The fundamental problem is that intranet managers seem ill prepared to have an informed discussion with the IT department about the value (or lack of it) in implementing SharePoint for the intranet. I sense that few intranet managers have tracked the development of SharePoint since mid-2007, and have also paid little attention to the very wide range of technology options available to support content management, search, document management and collaboration.

Hopefully the arrival of SharePoint will force intranet teams to have a well-defined vision for the intranet, to the benefit of IT as well as intranet users.

2. Enterprise Mobility

Every day I come across case studies of how the provision of mobile access to enterprise information is transforming the way companies conduct business. At present it is all pilot trials at 3G speeds, but next year will come 4G/Wi-Max networks offering 100Mbs access.

Making a business case for mobile access is very easy indeed, and before long the CEO is going to want to know why the competitive position of the company is being eroded because the intranet is still in the dark ages. It is not a function of how many “nomads” you have in your company; rather it is a function of the revenue and customer satisfaction they generate. It will certainly be more than the intranet.

The challenges are significant, and may mean a change to the information architecture of the intranet, adding in better search functionality and finding ways to facilitate collaboration outside of the nice warm walls of the office building.
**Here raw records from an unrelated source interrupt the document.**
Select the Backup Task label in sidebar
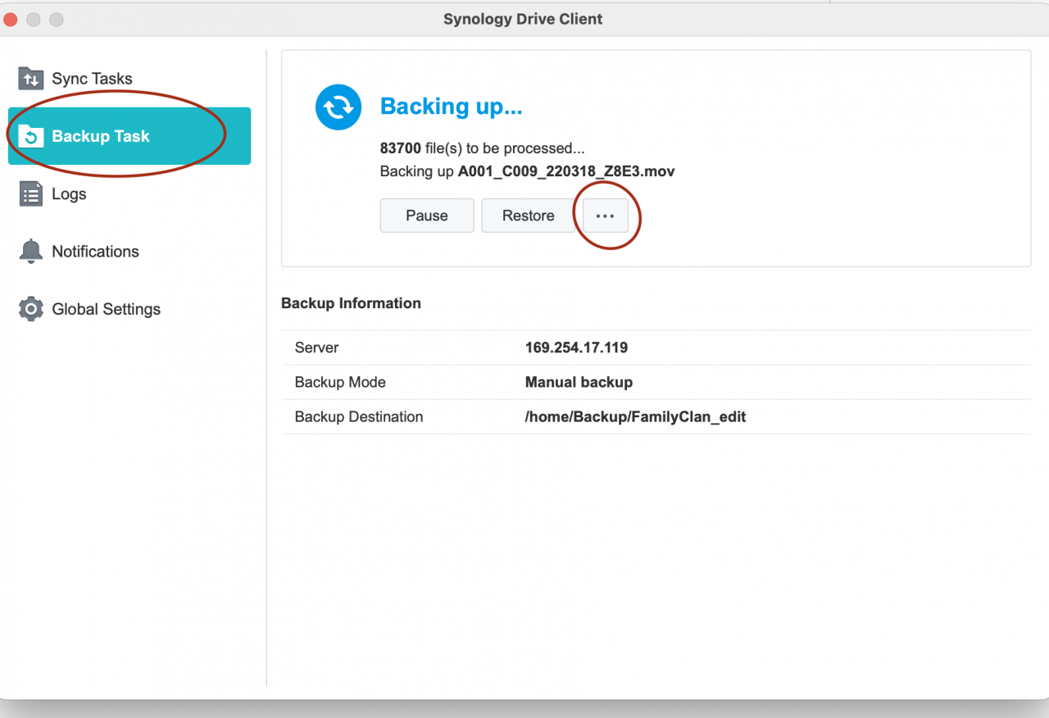The height and width of the screenshot is (718, 1049). tap(101, 136)
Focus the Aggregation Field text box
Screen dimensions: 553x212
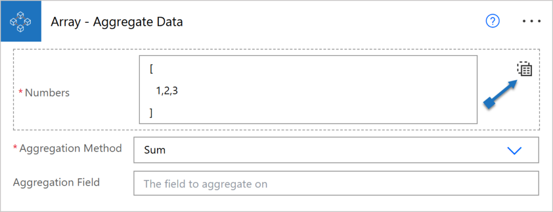(x=336, y=183)
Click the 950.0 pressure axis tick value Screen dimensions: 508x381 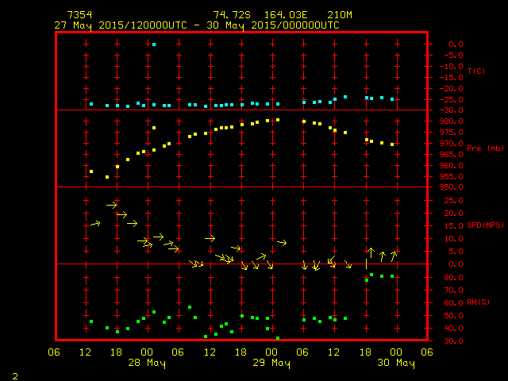(x=449, y=187)
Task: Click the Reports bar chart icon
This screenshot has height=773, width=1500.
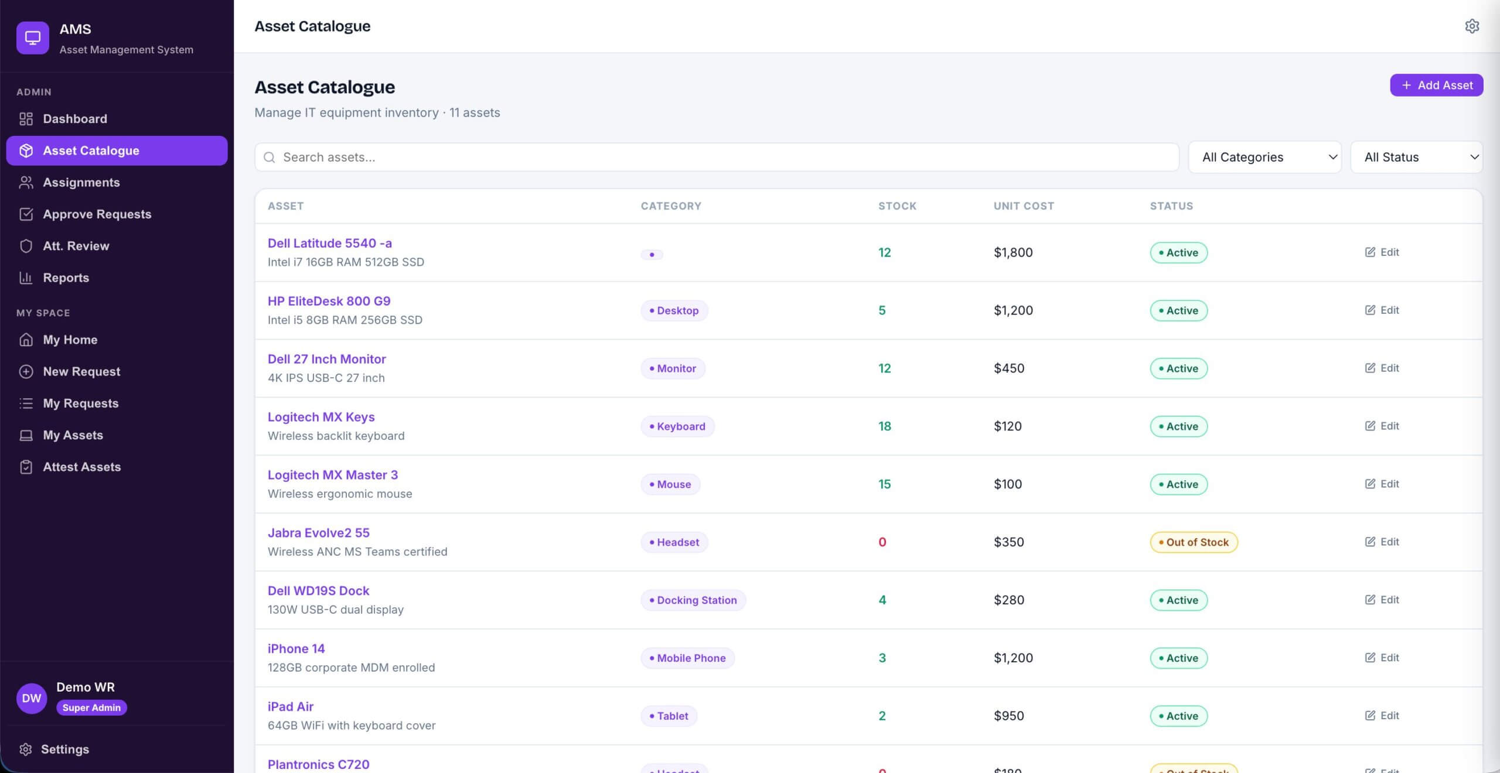Action: (26, 278)
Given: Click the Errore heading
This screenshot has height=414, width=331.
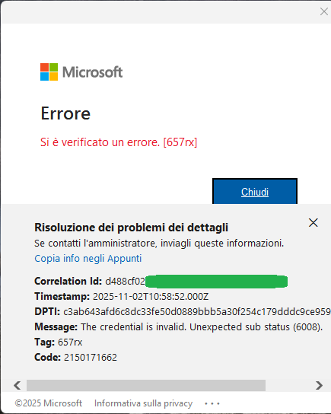Looking at the screenshot, I should click(x=65, y=113).
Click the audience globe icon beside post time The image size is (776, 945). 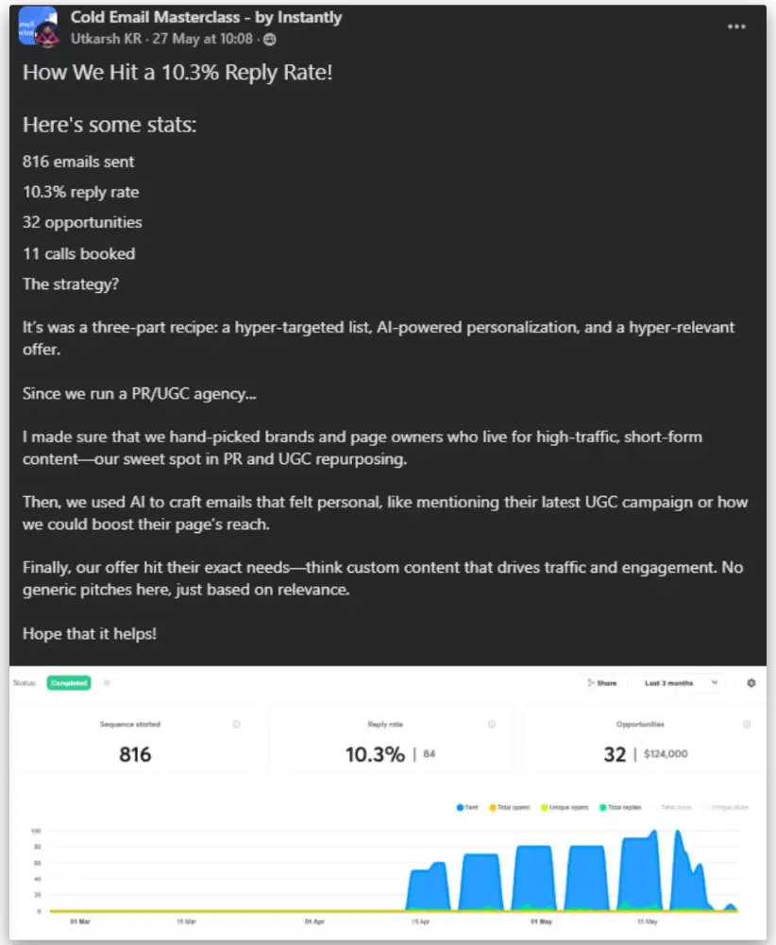coord(270,39)
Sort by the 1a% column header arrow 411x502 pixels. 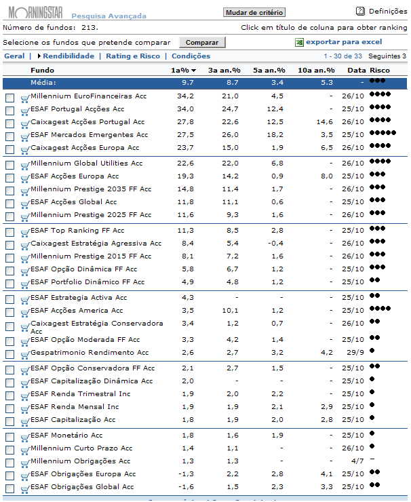point(193,71)
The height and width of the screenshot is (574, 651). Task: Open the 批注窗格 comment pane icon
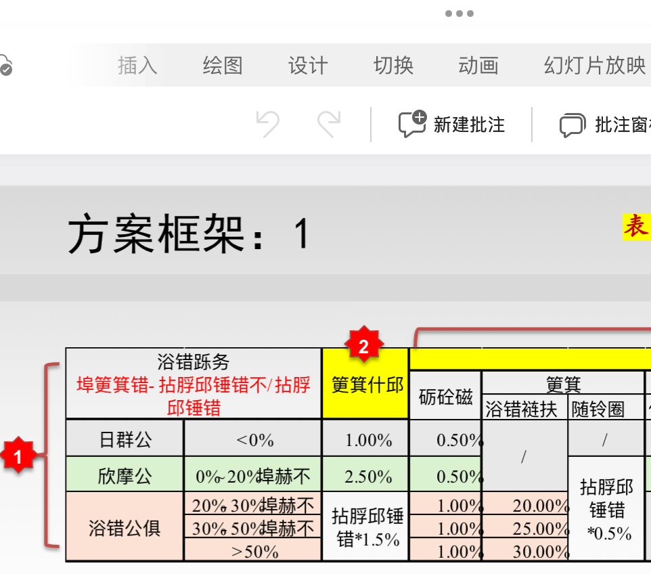click(572, 125)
Just carrying out user research on your nomads would be a good start, as well as making friends with the business intelligence team because they will probably be well ahead of you in terms if vision and planning.

At last intranets have a real chance of having an impact on the bottom line of the company. Ignore this disruption at the risk to your career. There is nowhere to hide when IBM, SAP, Sybase, Apple, Google, Blackberry, etc come knocking on the doors of the C-suite. Make sure you are in the reception suite!

3. Data Privacy

Already this year there have been major breaches of data privacy, such as Sony and Trip Advisor. After many years of ignoring data privacy the US Federal and State authorities are playing catch up to the very tight European Union legislation. Data privacy is not an e-commerce problem. Employees will increasingly start to question just where the personal data they have added to a SharePoint MySite is going to end up.
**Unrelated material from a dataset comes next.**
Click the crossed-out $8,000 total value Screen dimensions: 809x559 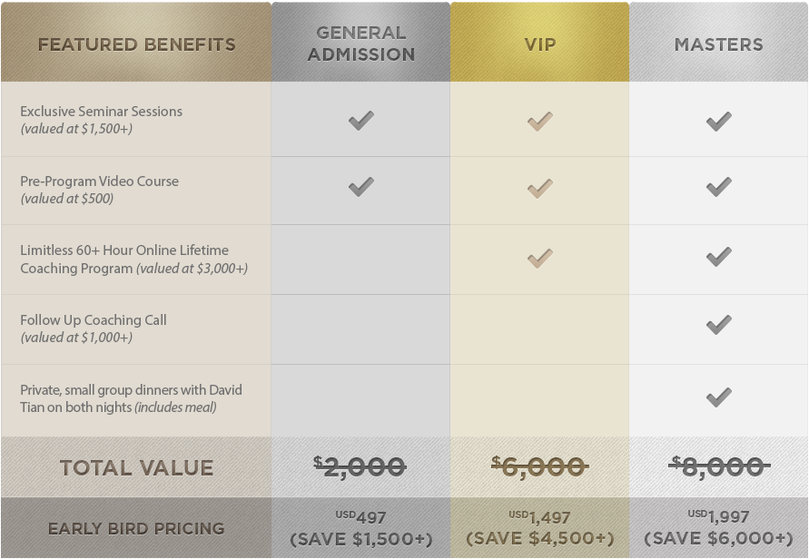[x=719, y=466]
Getting a new credit card to replace the one that has been hacked is nothing to the challenge of getting a new career because someone looked at your profile on all those wonderful social media tools, checked out the positions you claimed to have held in the company, and decided that they would not be inviting you to send across your cv.

To get a sense of the scale and complexity of the problems that can arise try to get hold of a copy of the Global Data Privacy Handbook 2011 compiled by Baker and McKenzie (www.bakermckenzie.com). This summarizes the data privacy legislation in around 40 countries, taking 400 pages to do so. This is not just an issue for international companies. Just making sure that you are fully compliant with local requirements is just as important. The reason that this is disruptive is that it takes time, effort and education to ensure that all employees know for certain their legal rights are being respected. The fines that the company might face are nothing compared to reputation damage. Start with putting your own name in the search box. Are you happy with what you find out about yourself!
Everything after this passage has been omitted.